Au Sénégal, la xénophobie rampante menace la teranga

Un étudiant béninois de 30 ans, Amadou Bangoura, ne pourra jamais oublier cette soirée du 30 juin à Dakar. Vers 22 heures, alors qu’il quittait sa salle de sport du quartier Liberté 6, une patrouille policière l’a intercepté sans raison apparente. “Deux agents m’ont demandé mes papiers sans même un mot d’explication”, raconte-t-il, encore sous le choc. “J’ai senti mon cœur battre à tout rompre. Je me suis dit : ‘Et si on me renvoyait chez moi alors que tout est en règle ?’”

des contrôles massifs qui sèment la peur

Cette scène n’est malheureusement pas isolée. Depuis quelques semaines, la Direction de la police des étrangers et des titres de voyage mène des opérations ciblées dans la capitale sénégalaise et ses environs. Officiellement, l’objectif affiché est de “garantir la sécurité des citoyens”. Pourtant, entre le 30 juin et le 8 juillet, ces contrôles ont abouti à 490 interpellations, dont 36 personnes placées en situation irrégulière déférées au parquet pour séjour illégal.

Pourtant, Amadou Bangoura, résidant légal au Sénégal depuis cinq ans, possède tous les documents nécessaires. “Ce qui est choquant, c’est cette logique de suspicion systématique envers les étrangers”, confie-t-il.
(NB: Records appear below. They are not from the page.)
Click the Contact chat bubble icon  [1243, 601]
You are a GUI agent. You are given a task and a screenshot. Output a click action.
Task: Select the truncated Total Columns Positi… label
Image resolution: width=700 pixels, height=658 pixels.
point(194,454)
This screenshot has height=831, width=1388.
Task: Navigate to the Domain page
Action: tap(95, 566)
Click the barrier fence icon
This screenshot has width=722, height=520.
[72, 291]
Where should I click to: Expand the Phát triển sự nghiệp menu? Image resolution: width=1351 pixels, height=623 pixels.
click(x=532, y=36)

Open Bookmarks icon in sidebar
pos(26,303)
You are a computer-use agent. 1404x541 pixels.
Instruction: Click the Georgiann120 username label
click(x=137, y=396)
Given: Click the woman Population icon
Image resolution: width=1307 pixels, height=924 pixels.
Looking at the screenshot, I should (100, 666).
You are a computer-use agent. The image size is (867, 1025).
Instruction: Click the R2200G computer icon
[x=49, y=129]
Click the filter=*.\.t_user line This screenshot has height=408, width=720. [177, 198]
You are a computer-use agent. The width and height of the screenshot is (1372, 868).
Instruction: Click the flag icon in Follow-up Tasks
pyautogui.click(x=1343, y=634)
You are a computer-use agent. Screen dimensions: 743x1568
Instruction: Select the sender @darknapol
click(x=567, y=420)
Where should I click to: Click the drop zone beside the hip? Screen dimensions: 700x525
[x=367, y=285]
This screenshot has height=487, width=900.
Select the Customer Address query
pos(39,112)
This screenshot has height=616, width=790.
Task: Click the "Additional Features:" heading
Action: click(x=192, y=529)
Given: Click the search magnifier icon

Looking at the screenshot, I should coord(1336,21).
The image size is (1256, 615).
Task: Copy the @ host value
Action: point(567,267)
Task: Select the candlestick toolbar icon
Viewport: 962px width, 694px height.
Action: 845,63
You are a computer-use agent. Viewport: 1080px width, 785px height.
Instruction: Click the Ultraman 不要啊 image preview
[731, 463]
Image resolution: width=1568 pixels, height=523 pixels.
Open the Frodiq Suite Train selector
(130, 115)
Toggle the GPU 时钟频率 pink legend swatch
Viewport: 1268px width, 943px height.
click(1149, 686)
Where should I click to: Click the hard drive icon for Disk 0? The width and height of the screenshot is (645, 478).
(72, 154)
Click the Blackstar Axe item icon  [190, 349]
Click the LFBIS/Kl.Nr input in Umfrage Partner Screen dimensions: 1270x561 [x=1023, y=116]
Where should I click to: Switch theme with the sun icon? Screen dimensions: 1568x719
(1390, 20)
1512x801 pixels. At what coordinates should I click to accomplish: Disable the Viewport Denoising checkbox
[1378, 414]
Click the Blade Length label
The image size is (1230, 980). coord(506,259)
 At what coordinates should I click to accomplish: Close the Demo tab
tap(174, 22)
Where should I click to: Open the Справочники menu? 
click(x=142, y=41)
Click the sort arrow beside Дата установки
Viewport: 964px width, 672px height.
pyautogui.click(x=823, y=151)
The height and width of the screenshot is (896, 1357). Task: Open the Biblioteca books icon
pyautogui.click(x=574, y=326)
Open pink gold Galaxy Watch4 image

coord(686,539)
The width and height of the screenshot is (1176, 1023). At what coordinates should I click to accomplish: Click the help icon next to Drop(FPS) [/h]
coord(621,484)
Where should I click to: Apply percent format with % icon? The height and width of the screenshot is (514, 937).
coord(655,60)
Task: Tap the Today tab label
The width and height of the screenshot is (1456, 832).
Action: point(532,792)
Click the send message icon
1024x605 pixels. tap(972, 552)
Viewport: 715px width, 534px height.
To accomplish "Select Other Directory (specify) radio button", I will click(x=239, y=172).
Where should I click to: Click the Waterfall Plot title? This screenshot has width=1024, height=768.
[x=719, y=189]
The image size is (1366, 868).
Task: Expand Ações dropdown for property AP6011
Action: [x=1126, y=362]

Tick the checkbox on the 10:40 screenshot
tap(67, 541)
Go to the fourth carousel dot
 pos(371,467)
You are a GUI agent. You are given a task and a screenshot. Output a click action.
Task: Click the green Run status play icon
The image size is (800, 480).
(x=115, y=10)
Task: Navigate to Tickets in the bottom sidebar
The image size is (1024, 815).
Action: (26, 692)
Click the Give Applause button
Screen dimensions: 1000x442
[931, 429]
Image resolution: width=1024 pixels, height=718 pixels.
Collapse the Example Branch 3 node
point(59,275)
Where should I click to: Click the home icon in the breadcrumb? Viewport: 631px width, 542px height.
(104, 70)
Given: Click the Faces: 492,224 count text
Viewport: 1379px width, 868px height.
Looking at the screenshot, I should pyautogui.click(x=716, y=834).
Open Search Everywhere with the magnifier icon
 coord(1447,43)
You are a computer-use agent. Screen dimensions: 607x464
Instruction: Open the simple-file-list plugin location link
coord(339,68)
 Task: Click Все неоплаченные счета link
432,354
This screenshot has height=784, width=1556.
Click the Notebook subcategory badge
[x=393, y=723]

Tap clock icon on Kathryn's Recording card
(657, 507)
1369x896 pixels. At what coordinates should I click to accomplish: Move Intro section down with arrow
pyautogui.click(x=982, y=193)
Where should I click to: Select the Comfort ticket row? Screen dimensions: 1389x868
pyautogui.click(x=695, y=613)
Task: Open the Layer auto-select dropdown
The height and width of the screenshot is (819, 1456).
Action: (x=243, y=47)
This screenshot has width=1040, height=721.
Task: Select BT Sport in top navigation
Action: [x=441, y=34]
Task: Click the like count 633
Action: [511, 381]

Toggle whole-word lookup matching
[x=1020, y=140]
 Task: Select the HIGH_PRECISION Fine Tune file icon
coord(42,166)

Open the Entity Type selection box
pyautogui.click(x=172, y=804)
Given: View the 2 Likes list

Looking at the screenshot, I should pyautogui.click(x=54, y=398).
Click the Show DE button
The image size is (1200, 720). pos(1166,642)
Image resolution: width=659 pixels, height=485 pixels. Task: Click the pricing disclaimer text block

Une inquiétude partagée par de nombreux habitants de Dakar, où la réputation d’hospitalité du pays, la Teranga, semble s’effriter peu à peu.

une société civile en alerte

Des organisations de la société civile sénégalaise ont tiré la sonnette d’alarme dans un communiqué publié le 13 juillet. Elles dénoncent des “pratiques administratives disproportionnées”, des interpellations arbitraires et des rétentions prolongées sans justification légale. “Ce n’est pas une politique migratoire qui est en jeu, mais bien l’instauration d’un climat de méfiance permanente à l’encontre des non-nationaux”, soulignent-elles.

Les réseaux sociaux amplifient ce phénomène. Sur TikTok, des vidéos ciblant spécifiquement la communauté guinéenne, qui représente plus de 40 % des résidents étrangers au Sénégal, circulent massivement. Les Guinéens y sont accusés de “voler le travail des Sénégalais”, un discours qui rappelle les dérives xénophobes observées récemment en Afrique du Sud.

Ces mesures surviennent alors que le Sénégal vient tout juste de prendre la présidence de la Communauté économique des États de l’Afrique de l’Ouest (CEDEAO). Une coïncidence troublante pour ceux qui y voient le signe d’un virage sécuritaire inquiétant.